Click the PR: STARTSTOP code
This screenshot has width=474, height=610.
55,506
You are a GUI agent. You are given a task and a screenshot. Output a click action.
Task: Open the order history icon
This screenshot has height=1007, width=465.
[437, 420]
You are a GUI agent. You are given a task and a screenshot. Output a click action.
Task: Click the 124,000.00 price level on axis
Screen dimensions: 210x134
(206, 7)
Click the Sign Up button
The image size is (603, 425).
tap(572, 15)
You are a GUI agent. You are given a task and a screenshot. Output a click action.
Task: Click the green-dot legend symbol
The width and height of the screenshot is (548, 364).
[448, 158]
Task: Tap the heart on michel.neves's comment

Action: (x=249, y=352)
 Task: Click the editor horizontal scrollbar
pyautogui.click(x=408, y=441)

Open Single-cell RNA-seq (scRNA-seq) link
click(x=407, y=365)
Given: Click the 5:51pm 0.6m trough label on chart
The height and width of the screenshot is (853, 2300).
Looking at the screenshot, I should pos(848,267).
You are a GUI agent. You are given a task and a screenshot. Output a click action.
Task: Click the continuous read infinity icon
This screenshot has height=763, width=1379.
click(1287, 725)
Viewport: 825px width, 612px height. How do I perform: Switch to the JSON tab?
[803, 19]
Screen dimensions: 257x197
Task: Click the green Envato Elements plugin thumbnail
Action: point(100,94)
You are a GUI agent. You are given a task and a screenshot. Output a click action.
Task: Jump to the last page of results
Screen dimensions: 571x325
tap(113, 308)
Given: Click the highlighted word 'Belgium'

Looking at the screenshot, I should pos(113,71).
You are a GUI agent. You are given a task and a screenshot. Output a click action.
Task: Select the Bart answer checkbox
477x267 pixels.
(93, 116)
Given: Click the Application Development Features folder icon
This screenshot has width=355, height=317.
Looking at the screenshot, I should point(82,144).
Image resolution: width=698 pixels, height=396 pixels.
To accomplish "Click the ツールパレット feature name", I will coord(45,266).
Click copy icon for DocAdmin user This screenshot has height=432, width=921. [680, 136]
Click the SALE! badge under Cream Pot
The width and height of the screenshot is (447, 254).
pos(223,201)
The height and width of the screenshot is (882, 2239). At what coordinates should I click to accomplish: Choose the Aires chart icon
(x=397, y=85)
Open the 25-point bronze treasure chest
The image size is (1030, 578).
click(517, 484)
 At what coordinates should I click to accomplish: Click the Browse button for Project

= = =

WHAT IS REQUIRED: Copy the lines of the entries above that mention "button".

OUTPUT FOR THIS EXERCISE:
Click the Sign Up button
 At what coordinates should I click to accomplish: Click the Browse button for Project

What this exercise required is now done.